| WORKING DATA |
====================

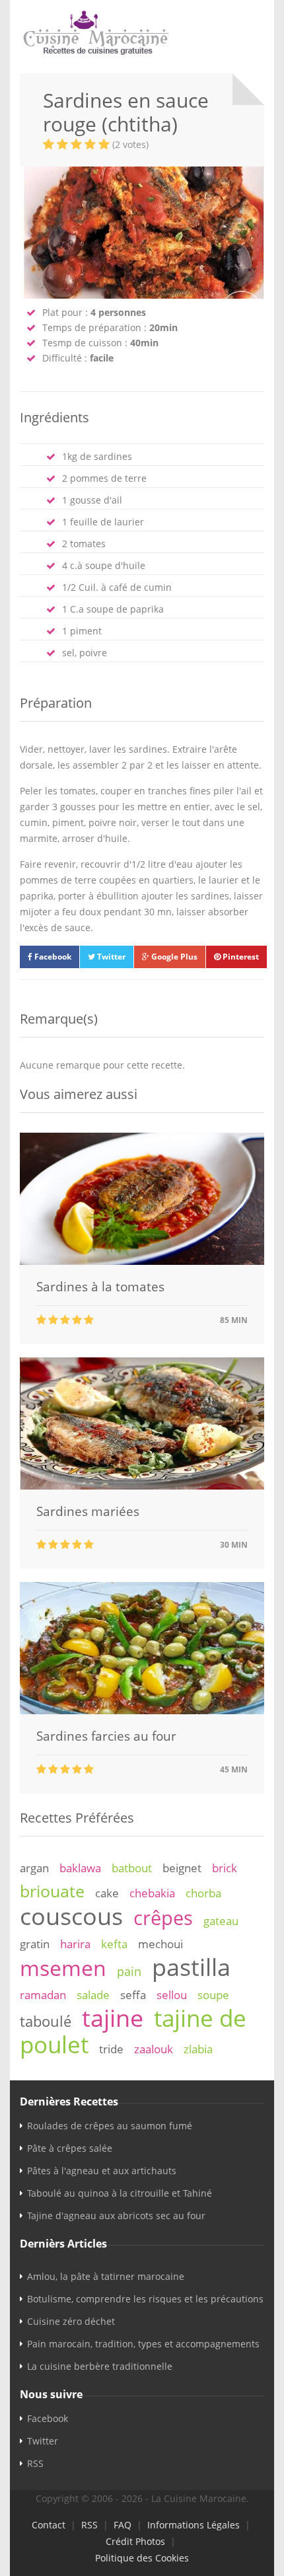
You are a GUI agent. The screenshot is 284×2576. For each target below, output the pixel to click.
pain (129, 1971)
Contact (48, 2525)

====================

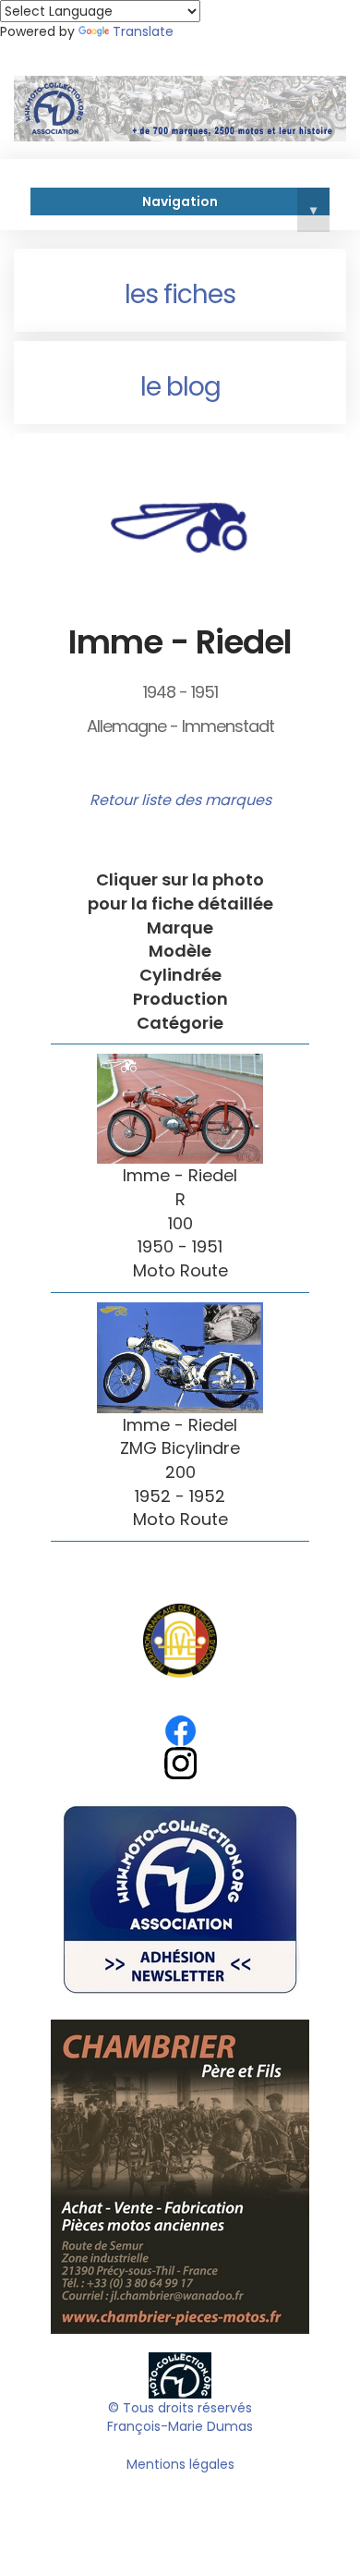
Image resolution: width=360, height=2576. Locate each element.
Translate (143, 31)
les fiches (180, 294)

====================

| EXERCISE |
For this task, write out exactly the lines of the entries above, starting at the line with "Image resolution: width=360, height=2576." and ending at the line with "les fiches (180, 294)", both included, and no others.

| REPLY |
Image resolution: width=360, height=2576. Locate each element.
Translate (143, 31)
les fiches (180, 294)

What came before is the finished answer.